··· RECORDS TO USE
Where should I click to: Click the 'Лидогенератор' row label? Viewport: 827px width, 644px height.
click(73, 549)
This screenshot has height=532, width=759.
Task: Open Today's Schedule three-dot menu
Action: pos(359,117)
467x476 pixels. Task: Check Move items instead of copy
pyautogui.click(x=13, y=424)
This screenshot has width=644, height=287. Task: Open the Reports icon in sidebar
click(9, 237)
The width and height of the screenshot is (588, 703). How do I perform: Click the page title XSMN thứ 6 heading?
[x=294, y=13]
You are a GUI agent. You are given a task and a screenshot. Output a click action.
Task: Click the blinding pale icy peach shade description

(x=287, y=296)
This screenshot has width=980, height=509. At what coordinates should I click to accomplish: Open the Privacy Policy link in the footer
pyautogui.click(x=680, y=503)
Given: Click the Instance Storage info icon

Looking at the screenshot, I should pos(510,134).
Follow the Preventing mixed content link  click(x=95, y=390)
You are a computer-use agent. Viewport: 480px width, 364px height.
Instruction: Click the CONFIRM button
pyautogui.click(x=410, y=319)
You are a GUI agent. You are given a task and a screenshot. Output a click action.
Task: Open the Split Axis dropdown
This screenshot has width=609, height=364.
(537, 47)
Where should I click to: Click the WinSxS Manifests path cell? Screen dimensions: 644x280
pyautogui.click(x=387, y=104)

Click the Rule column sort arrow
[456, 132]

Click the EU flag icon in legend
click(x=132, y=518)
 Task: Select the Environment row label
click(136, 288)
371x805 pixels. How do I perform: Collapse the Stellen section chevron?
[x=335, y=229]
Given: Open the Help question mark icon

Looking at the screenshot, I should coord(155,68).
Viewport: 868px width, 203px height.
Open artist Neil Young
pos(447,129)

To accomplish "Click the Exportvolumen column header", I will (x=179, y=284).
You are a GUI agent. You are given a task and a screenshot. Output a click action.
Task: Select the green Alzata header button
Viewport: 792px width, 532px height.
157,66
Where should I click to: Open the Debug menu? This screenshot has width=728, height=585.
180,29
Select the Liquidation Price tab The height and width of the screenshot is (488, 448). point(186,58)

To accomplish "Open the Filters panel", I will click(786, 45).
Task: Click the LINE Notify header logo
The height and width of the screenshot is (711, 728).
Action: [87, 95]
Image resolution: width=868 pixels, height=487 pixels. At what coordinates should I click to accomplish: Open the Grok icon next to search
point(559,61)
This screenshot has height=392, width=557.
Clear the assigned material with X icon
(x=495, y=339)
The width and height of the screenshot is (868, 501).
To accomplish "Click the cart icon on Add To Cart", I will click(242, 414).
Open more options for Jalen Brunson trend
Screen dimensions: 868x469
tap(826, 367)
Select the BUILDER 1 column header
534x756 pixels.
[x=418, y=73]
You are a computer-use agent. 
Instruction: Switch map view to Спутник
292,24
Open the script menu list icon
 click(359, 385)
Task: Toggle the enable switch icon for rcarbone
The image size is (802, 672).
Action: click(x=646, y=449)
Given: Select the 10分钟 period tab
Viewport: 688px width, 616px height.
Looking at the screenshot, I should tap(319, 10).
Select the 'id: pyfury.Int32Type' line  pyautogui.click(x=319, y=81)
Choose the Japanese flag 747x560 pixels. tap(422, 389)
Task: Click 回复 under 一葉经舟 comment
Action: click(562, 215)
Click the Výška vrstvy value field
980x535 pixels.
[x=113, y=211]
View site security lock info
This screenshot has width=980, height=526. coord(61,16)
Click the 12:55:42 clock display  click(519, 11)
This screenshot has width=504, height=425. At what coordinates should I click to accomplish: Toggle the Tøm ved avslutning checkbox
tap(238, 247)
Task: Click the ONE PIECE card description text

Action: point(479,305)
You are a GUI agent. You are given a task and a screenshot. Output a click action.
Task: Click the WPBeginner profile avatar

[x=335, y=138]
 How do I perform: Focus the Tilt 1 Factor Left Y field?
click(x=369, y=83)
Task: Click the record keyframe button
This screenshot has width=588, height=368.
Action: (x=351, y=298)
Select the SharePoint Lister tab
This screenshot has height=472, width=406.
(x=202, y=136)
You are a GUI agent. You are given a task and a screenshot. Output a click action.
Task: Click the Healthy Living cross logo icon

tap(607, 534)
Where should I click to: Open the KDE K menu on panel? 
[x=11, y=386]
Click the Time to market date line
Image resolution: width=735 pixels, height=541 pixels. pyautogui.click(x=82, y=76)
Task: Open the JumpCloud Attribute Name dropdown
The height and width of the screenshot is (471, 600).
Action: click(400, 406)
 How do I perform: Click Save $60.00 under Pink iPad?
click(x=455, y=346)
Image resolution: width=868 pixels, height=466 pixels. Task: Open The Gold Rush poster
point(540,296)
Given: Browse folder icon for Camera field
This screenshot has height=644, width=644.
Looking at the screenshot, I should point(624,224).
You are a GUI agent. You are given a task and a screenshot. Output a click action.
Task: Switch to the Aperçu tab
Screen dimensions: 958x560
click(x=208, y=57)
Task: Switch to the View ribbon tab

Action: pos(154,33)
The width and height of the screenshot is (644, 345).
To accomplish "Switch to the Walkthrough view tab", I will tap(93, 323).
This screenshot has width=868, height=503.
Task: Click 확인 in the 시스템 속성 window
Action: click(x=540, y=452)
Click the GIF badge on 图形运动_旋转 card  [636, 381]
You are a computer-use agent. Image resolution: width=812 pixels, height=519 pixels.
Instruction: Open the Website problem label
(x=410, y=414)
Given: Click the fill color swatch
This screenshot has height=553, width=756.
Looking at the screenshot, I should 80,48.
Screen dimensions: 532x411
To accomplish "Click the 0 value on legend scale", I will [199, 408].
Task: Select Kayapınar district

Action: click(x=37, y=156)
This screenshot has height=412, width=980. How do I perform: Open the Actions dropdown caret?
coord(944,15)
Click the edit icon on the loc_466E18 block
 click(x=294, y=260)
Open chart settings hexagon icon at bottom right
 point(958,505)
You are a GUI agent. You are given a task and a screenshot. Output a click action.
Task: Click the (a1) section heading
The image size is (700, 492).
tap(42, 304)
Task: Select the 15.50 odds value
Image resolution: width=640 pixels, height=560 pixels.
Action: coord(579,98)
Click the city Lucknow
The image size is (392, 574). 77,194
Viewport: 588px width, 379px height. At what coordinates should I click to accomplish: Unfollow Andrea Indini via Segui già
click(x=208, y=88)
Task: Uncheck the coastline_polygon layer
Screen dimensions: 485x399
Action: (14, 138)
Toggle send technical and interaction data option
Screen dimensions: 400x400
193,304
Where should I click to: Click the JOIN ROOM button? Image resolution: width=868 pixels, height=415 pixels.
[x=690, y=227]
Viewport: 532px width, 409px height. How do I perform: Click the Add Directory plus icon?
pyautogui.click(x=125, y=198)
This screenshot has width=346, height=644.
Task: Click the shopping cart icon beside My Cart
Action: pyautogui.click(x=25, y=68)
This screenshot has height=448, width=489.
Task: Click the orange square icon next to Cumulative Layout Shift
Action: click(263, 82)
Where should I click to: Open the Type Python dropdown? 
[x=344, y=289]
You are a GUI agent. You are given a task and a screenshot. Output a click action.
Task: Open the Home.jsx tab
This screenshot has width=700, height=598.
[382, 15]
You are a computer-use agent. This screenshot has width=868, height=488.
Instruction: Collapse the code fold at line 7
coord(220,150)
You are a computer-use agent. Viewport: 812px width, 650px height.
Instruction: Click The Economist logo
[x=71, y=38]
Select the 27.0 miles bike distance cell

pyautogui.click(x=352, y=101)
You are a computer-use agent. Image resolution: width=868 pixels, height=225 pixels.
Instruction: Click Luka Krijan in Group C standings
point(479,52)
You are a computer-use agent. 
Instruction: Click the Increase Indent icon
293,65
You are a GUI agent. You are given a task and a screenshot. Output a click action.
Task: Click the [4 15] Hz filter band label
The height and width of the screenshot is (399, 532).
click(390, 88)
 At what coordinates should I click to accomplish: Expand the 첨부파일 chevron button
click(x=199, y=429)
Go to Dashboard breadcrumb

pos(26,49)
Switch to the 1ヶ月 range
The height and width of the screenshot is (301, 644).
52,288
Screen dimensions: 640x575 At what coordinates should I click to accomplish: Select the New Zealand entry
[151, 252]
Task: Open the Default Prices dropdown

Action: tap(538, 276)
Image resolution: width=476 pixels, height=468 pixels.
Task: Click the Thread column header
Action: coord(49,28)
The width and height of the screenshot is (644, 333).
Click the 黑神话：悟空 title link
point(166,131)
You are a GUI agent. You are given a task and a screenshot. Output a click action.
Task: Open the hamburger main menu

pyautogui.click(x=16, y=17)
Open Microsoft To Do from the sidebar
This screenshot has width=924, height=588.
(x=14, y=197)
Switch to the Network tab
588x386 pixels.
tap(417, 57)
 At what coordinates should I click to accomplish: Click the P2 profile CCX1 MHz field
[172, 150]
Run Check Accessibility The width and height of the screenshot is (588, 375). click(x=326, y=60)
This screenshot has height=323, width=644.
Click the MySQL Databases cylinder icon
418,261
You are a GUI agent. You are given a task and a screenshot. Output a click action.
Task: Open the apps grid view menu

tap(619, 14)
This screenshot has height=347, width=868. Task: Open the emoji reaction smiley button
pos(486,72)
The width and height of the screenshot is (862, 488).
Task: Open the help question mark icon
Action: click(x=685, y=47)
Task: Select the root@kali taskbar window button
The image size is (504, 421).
······
Transcribe the lines above between the line holding "The height and width of the screenshot is (711, 728)." and the line holding "Open more options for Jalen Brunson trend", inclusive, exactly as they stand and with nothing added.

#### WORKED SOLUTION:
The height and width of the screenshot is (711, 728).
Action: [87, 95]
Image resolution: width=868 pixels, height=487 pixels. At what coordinates should I click to accomplish: Open the Grok icon next to search
point(559,61)
This screenshot has height=392, width=557.
Clear the assigned material with X icon
(x=495, y=339)
The width and height of the screenshot is (868, 501).
To accomplish "Click the cart icon on Add To Cart", I will click(242, 414).
Open more options for Jalen Brunson trend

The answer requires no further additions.